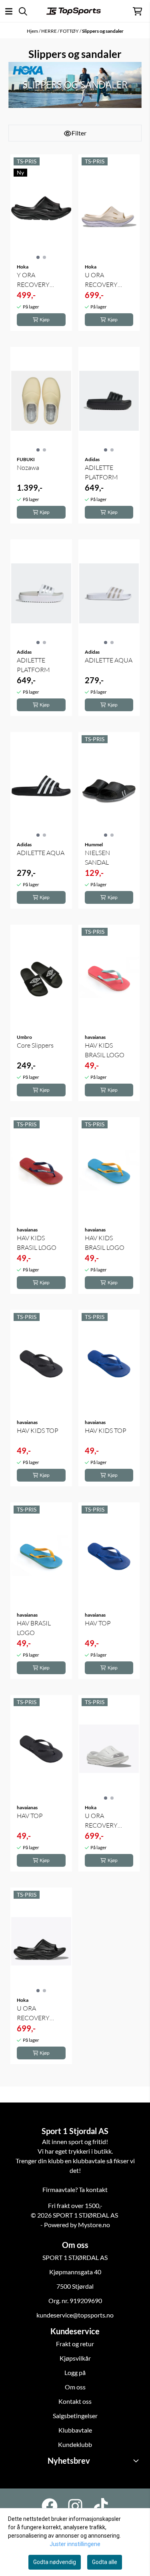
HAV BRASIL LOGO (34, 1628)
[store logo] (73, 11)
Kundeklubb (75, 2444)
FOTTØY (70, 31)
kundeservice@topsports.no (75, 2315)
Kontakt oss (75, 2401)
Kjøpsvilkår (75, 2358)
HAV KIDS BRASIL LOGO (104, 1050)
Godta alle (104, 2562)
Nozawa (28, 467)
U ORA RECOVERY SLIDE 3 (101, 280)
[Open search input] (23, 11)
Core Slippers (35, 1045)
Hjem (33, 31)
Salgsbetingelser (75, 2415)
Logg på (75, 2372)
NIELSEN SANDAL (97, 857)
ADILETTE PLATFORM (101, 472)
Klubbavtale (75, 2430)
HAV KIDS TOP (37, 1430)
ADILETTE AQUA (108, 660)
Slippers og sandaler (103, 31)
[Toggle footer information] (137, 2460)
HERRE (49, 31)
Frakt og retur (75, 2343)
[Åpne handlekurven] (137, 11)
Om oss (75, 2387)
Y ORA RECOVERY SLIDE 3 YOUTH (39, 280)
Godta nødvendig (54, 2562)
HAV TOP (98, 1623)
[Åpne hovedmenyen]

* * * *

Please copy each line of the material that contains the word "SLIDE".

EXERCISE RESULT:
U ORA RECOVERY SLIDE 3 (101, 280)
Y ORA RECOVERY SLIDE 3 YOUTH (39, 280)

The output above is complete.